Yes. Because the image is re-encoded through the browser canvas, metadata such as GPS coordinates, camera model, and timestamps is stripped from the output file. That is a privacy bonus when publishing photos online.

How to Resize an Image

  1. Drop your images above (one file or a batch).
  2. Open the Resize panel and enter your target width or height; the other dimension follows automatically to preserve aspect ratio.
  3. Pick an output format: WebP for websites, JPEG for photos going anywhere else, PNG for graphics that need transparency.
  4. Download the resized files individually or as a ZIP.

Everything runs locally in your browser, so resizing is instant, private, and works with no file size limits, even on large camera originals.

Frequently Asked Questions

How do I resize an image to exact dimensions?

Drop the image above, open the Resize panel, and enter the width or height you need. The aspect ratio stays locked by default so the image never looks stretched; unlock it only when a platform demands an exact non-matching size, and expect some cropping or distortion in that case.

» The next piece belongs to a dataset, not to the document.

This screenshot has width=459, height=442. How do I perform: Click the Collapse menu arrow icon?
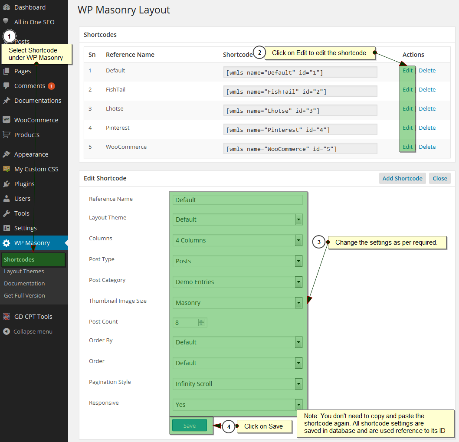[7, 331]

What are the common sizes for social media in 2026?
  • Instagram post: 1080 x 1080 (square) or 1080 x 1350 (portrait)
  • Instagram story / Reel cover: 1080 x 1920
  • Facebook cover: 820 x 312, post images 1200 x 630
  • X/Twitter post image: 1600 x 900, header 1500 x 500
  • LinkedIn post image: 1200 x 627, company banner 1128 x 191
  • YouTube thumbnail: 1280 x 720
  • Open Graph (link previews): 1200 x 630
Does enlarging an image reduce quality?

Yes. Scaling up cannot invent detail that was never captured, so enlarged images look soft. Shrinking is safe and usually improves file size dramatically. If you must enlarge, keep it under about 1.5x and expect some softness.

Can I resize many images at once?

Yes. Drop a whole folder's worth of files and the same resize settings apply to every image in the batch; download the results as a ZIP. Handy for product catalogs and gallery uploads.

Why resize instead of letting the website scale it?

A browser can display a 4000px image in a 400px slot, but every visitor still downloads all 4000 pixels. Resizing to the real display size is usually the single biggest page-speed win available, bigger than compression itself, and helps your Core Web Vitals scores.